My grandmother claims to have seen a nagual in the Sierra Norte of Oaxaca, and her certainty guides this project. From her account, I returned to the village to accompany her in this search, to listen to other voices, and to follow the traces of a presence that blends into the landscape.
The nagual is an ambiguous figure within the Mesoamerican imagination. For many communities, certain people are born accompanied by a spiritual double capable of manifesting as an animal or as a natural phenomenon. It is not understood merely as a power of transformation, but as a presence that connects the individual to the natural, the human, and the divine. With colonization, this relationship was reinterpreted through a Christian lens and labeled as witchcraft, loading the nagual with fear, suspicion, and silence.

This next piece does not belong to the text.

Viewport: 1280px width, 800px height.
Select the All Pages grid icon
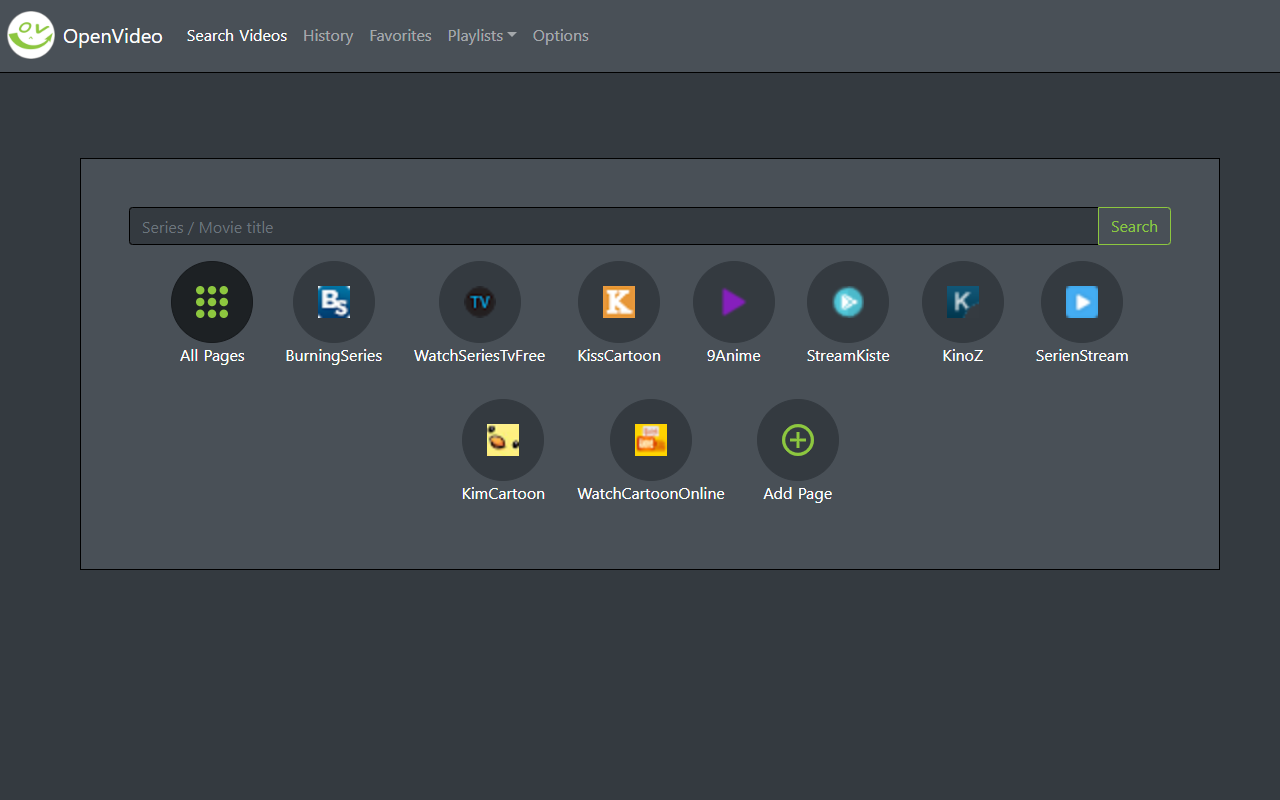pos(212,302)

In Oaxaca, this presence remains alive. It is not perceived as a distant myth, but as something that inhabits the territory and appears through scattered signs: an animal approaching without reason, a lightning bolt cutting through the night, a voice crossing the forest, or the gaze of someone who swears they have seen it. The nagual embodies both protection and danger, companionship and threat—an ambiguous force that mingles with clouds and trees.
I do not seek to explain it or to represent it fully, but rather to acknowledge its existence within memory, spoken word, and nature. This project is, at once, an investigation and an act of trust in what persists—unseen—among the living.